* START Given passage *

Understanding the movement and transformation of information through mathematical and physical laws, addressing and answering two fundamental questions:

. . .

  1. How can much can you compress data? (The entropy of the data, H).

. . .

  1. At which rate can you reliable communicate through a channel? (The channel capacity, C).

::: notes

What is information theory?

We will only cover the first question. Question two can be saved for further reading, or a later talk...

:::


Why Do?

Widely Applicable! (Sneak Peak):

. . .

  • Compression (duh!)
  • Communications and Networking (duh!)
  • Data-Oriented Design
  • Security
  • Machine Learning (huh?)
  • Computer Vision (huh?)
  • Computer Graphics (huh!?)
  • ^^ Almost Everything in Computer Science

::: notes

Information Theory has some pretty obvious applications, but hopefully some here will surprise you!

click

We will be delving into the more interesting links later, and go in depth on these.

Outside of Computer Science, relevant to subjects from linguistics, to physics and how the universe itself works!

:::


What Contains?

  • Foundations: Intro, Bayes, Entropy, Shannon's Source Coding Theorem
  • Applications: Codes, Compression
  • Relations: DoD, Security, ML, Graphics

. . .

Not mathematically rigorous! Arguments rely on intuition, not formal proof. User-friendly, not technically precise.

::: notes

Very high level overview, will give you taste of what doors Information theory opens-up.

Applicable outside of Computer Science, is important to understanding reality itself!

click

Not maths accurate!

:::

Foundations


Data Is Not Information

Intuition: A new hard drive has 1,000,000,000,000 bits of data, but not 1,000,000,000,000 bits of information.

Is there a difference between a 0-initialized hard drive, and a randomly-initialized hard drive in terms of information?

::: notes

This concept makes sense to use intuitively.

Answer to question, yes, if you care about the value of the bits on the randomly-initialized hard drive.

But this does hint an something interesting regarding information...

:::


Probabilities Matter

The less probable an event is, the more information it contains when it happens.

::: notes

Intuition: I tell you my name is Tom, the fact that you were expecting that means that the particular piece of information that I go by that name now isn't very high.

* END Given passage *

#### Given instruction 1
In the information theory slides, switch "Bayes" to "Probability" and write out the stretch from "What Contains?" through "Information theory opens-up." with that change.
#### Given instruction 2
Extract the stretch of the records from the line containing "This screenshot has width=330, height=185." through the end of the records, copying those lines word for word with the pictures left out.
The records below the information theory slides have no connection to them.

* START Material for this task *

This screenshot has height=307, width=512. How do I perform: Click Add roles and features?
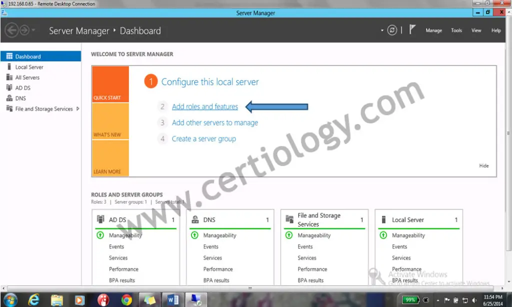tap(205, 107)
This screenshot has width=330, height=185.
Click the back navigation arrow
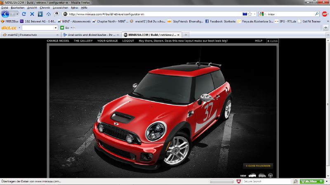5,14
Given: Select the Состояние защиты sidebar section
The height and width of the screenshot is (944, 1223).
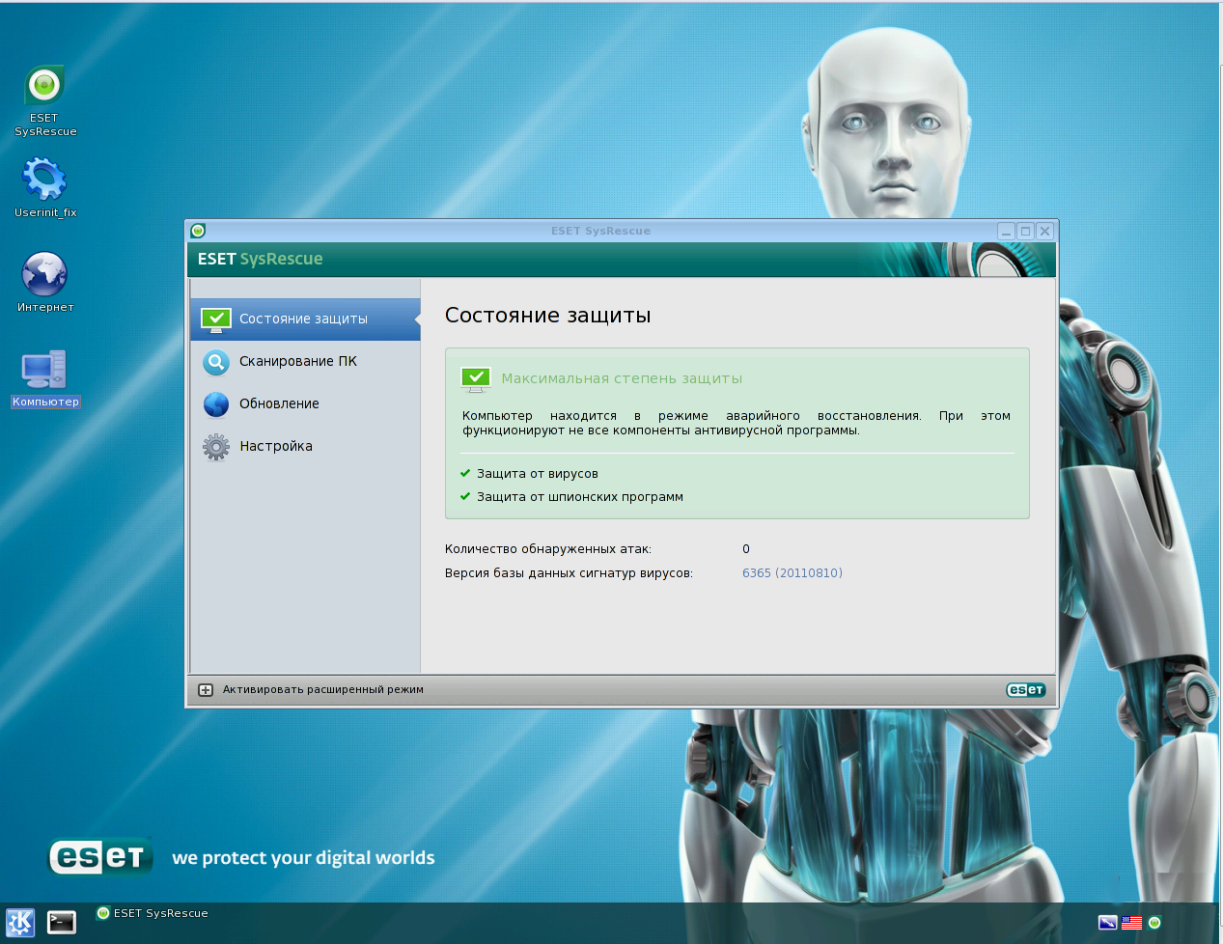Looking at the screenshot, I should tap(303, 319).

* END Material for this task *

#### Full response 1
What Contains?

  • Foundations: Intro, Probability, Entropy, Shannon's Source Coding Theorem
  • Applications: Codes, Compression
  • Relations: DoD, Security, ML, Graphics

. . .

Not mathematically rigorous! Arguments rely on intuition, not formal proof. User-friendly, not technically precise.

::: notes

Very high level overview, will give you taste of what doors Information theory opens-up.

#### Full response 2
This screenshot has width=330, height=185.
Click the back navigation arrow
5,14
Given: Select the Состояние защиты sidebar section
The height and width of the screenshot is (944, 1223).
Looking at the screenshot, I should tap(303, 319).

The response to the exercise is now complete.